**ОТРЫВОК**.

════════════════════

18 мар. 2007 г.

Харуки Мураками — Норвежский лес

Мураками Норвежский лес
  “Было мне тогда 37 лет, сидел я в пассажирском кресле Боинга 747. ...

*  Я поднял голову и, глядя на темные тучи в небе над Северным морем, задумался о тех многих вещах, которые потерял за свою жизнь. Потерянное время, умершие или потерявшиеся из поля зрения люди, воспоминания о том, чего не вернуть.

*  В повседневной жизни ведь что левые, что правые, что праведность, что порочность — по большому счету роли не играет.

*  Серьезность не обязательно означает приближение к истине.

*  — Будешь читать то же, что все, станешь и думать так же, как все. Так только отсталые люди поступают, примитивные. Нормальный человек так не делает.

*  Хорошо было бы, если бы после восемнадцати исполнялось девятнадцать, а после девятнадцати восемнадцать.

*  Что ни говори, а люди верят лишь в то, во что сами хотят верить. Сколько ни бейся, а чем больше будешь биться, тем же будет хуже.

*  В реальном мире все люди живут, кого-то к чему-то принуждая.

*  — Я поэтому иногда вокруг оглядываюсь, и мне противно становится. Ну почему эти люди не прилагают усилий, почему не прилагают сил, а только ноют?
    Я недоуменно посмотрел Нагасаве в лицо.
    — А мне вот видится, что все люди вокруг вкалывают, как проклятые, не разгибаясь. Или я не так что-то вижу?
    — Это не усилия, а просто работа, — коротко сказал Нагасава. — Я не про такие усилия говорю. Под усилиями я подразумеваю нечто более основательное и целенаправленное.

*  — Совет один позволишь?
    — Давай.
    — Не сочувствуй самому себе. Самим себе сочувствуют только примитивные люди.

*  — А ты думай о жизни, как о корзине с печеньем.
    — Я наверное, глупый слишком, но иногда, бывает, не понимаю, о чем ты говоришь.
    — Ну смотри, есть корзина, полная печенья, и в ней есть такое, какое тебе нравится и какое не нравится, так? Так что если сразу съесть те, которые тебе нравятся, то потом останутся только те, что ты не любишь. Когда мне тяжело, я всегда так думаю. Вот перетерплю, а потом легче будет. Жизнь, думаю, это корзина с печеньем.

*  Ты не мучай себя так. Все потечет в нужном направлении и без твоего вмешательства, и сколько ты ни старайся, а когда человеку приходит время страдать, он страдает. Такая это штука — жизнь.

════════════════════

**СОБРАННЫЕ ДАННЫЕ**.
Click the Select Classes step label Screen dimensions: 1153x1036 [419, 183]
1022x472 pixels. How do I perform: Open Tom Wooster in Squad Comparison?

════════════════════

**ЗАДАНИЕ**. Продолжите подборку цитат из романа Харуки Мураками «Норвежский лес», начав сразу после последней приведённой цитаты. Материал для этой работы не понадобится.

**ОТВЕТ**.
*  Что если где-то в моем теле есть некое место, назовем его, скажем, задворками моей памяти, и важные воспоминания там свалены в кучу и превратились в невесомую пыль?
    Но как ни крути, в данный момент это все, что у меня есть. Пишу сейчас эти строки, крепко прижимая к груди эти ненадежные воспоминания, уже потускневшие и тускнеющие с каждым часом...

*      СМЕРТЬ СУЩЕСТВУЕТ НЕ КАК ПРОТИВОПОЛОЖНОСТЬ
        ЖИЗНИ, А КАК ЕЕ ЧАСТЬ.
    До того момента я считал смерть чем-то самостоятельным, совершенно отделенным от жизни. Навроде того, что "когда-то смерть непременно заполучит нас в свои когти. Однако, с другой стороны, мы никогда не попадемся смерти раньше того дня, когда она придет за нами".
    Мне это представлялось совершенно естественным и логичным утверждением. По эту сторону — жизнь, по ту — смерть. Я на этой стороне, на той меня нет.
    Однако, переступив черту, которую прочертила ночь, когда умер Кидзуки, я уже не смог так упрощенно судить о смерти (и, соответственно, о жизни). Смерть не была никакой противоположностью жизни. Смерть реально содержится внутри того, что именуется "я", и этот факт, как ни трудись, нельзя проигнорировать. Смерть, поймавшая Кидзуки как-то майской ночью, когда нам было по семнадцать лет, одновременно поймала и меня.

*  Я старался не задумываться об этом серьезно. Смутно я осознавал, что серьезность не обязательно означает приближение к истине.

*  — Как ты думаешь, в чем главное преимущество у богатых?
    — Не знаю, в чем?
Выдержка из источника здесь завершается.